CalBio's process consists of four main steps:
- Waste Collection
- Gas Capture
- Offset Creation
- Renewable Electricity/Fuel Production
Solution Strengths, Weaknesses and Critical Indicators
- Long usable life and can be run reliably
- Creates energy and generates environmental credits
- Proper feeding & system monitoring is required to avoid system downtime
- Proven technology for odor control
- Proven technology for GHG reduction
- Proven technology for pathogen reduction
- Different types of systems produce varying gas production rates
- Requires proper preparation of the feedstock
- Requires other technologies for energy utilization
- Requires other technologies for digestate handling
- Requires other technologies to prevent nitrogen loss
- Complex systems may require expertise not available on-farm
California Bioenergy LLC (CalBio) is a project developer in California that is working with the dairy community to develop large scale anaerobic digestion projects utilizing covered lagoon digesters. CalBio currently has one digester producing electricity in Kern County CA and is working on a renewable natural gas model for several other dairies in that area.
The economics of the covered lagoon digester in a climate like California are intriguing. The capital cost and operating cost are much lower than those of complete mix and mixed plug flow digesters but the gas production per cow per day is also lower than that of other systems. The utilization of this technology with other nutrient recovery and recyclable water technology seems to represent a significant opportunity in this region.

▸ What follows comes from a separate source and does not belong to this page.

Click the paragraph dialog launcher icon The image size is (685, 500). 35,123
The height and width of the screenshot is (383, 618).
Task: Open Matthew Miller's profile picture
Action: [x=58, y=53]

Newtrient has had contact with CalBio regarding the status and the progress of their projects. At this time there is limited information available regarding specific costs and business structure of the individual projects. CalBio has shared a strong commitment to the dairy industry and the need to keep the revenue produced by their projects as close to this industry as possible. Newtrient fully supports this commitment and commends this type of partnering to bring value to the dairy industry.